Interstitial lung diseases (ILDs) are heterogeneous pathological conditions, which can be idiopathic or associated to other diseases, such as connective tissue diseases (CTD), especially systemic sclersosis (SSc). Both in primary and secondary forms of ILDs, fibroblastic and vascular anomalies are involved in the progressive structural destruction of lung parenchyma. Nailfold video-capillaroscopy (NFC) is a non-invasive diagnostic tool that permits detection of the main local microvascular alterations in SSc, which are an expression of the systemic vascular changes characteristic of this disease. The aim of this study is to record the range of capillaroscopic anomalies in patients with idiopathic pulmonary fibrosis (IPF) and to detect the main differences compared to patients with pulmonary fibrosis associated to SSc (SSc-PF).

We performed NFC on 23 patients with PF secondary to systemic sclerosis (SSc-PF), 20 patients with IPF, and 22 patients with chronic obstructive pulmonary disease (COPD) and we analysed the differences in morphological capillaroscopic parameters between the study groups.

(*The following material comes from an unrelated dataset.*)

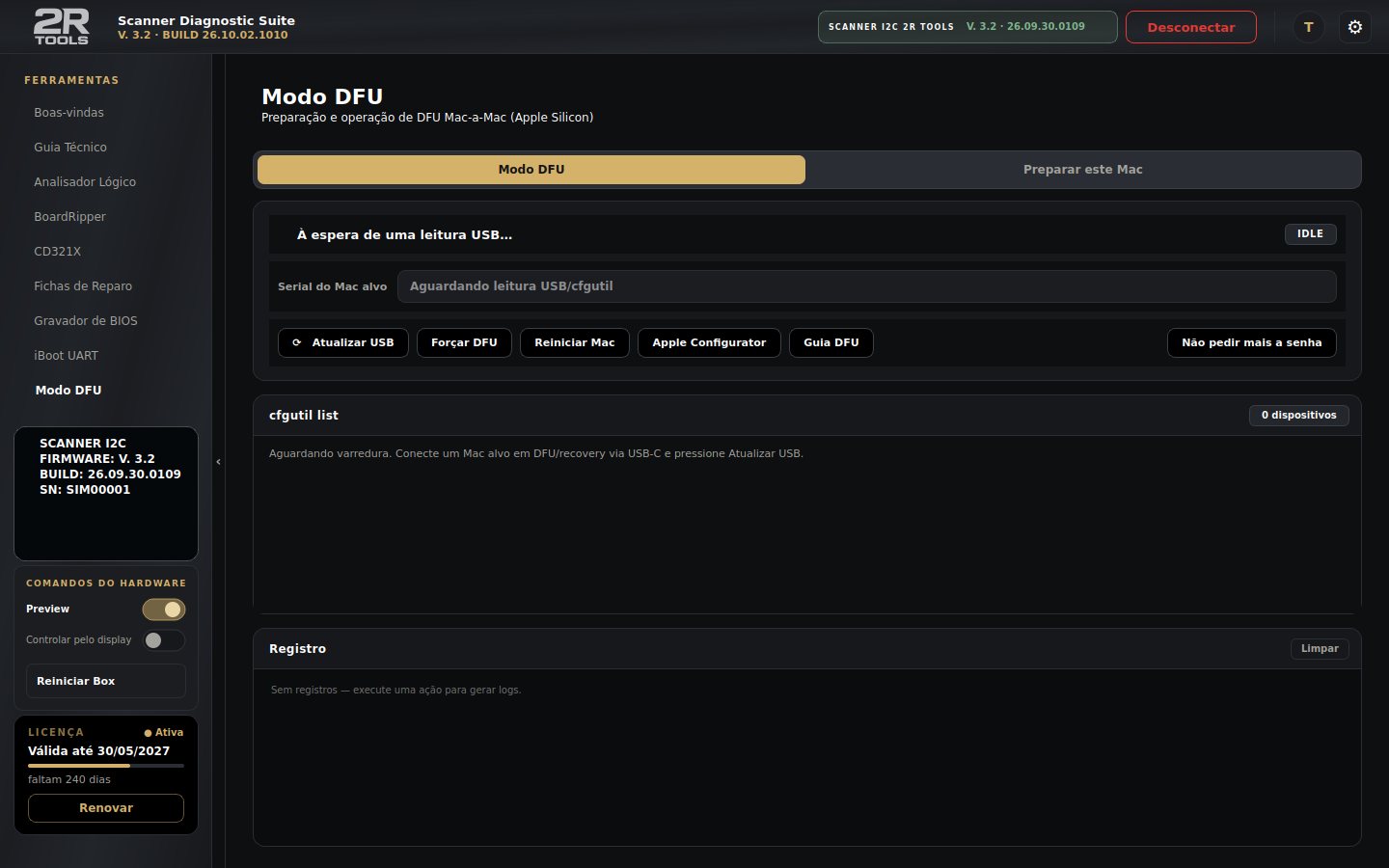Click Renovar license button
Image resolution: width=1389 pixels, height=868 pixels.
(106, 808)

The main finding of this study was the detection of minor capillaroscopic alterations in patients affected by IPF compared to SSc-PF patients, the latter having typical capillary loop changes. Particularly, we found that in IPF patients capillary density was significantly reduced and neoangiogenic aspects was significantly greater compared to patients with COPD.

An altered nailfold capillaroscopic pattern in IPF, as observed in this study, seems to support the hypothesis that a systemic vascular dysfunction in these patients plays a role in the pathogenesis of the disease.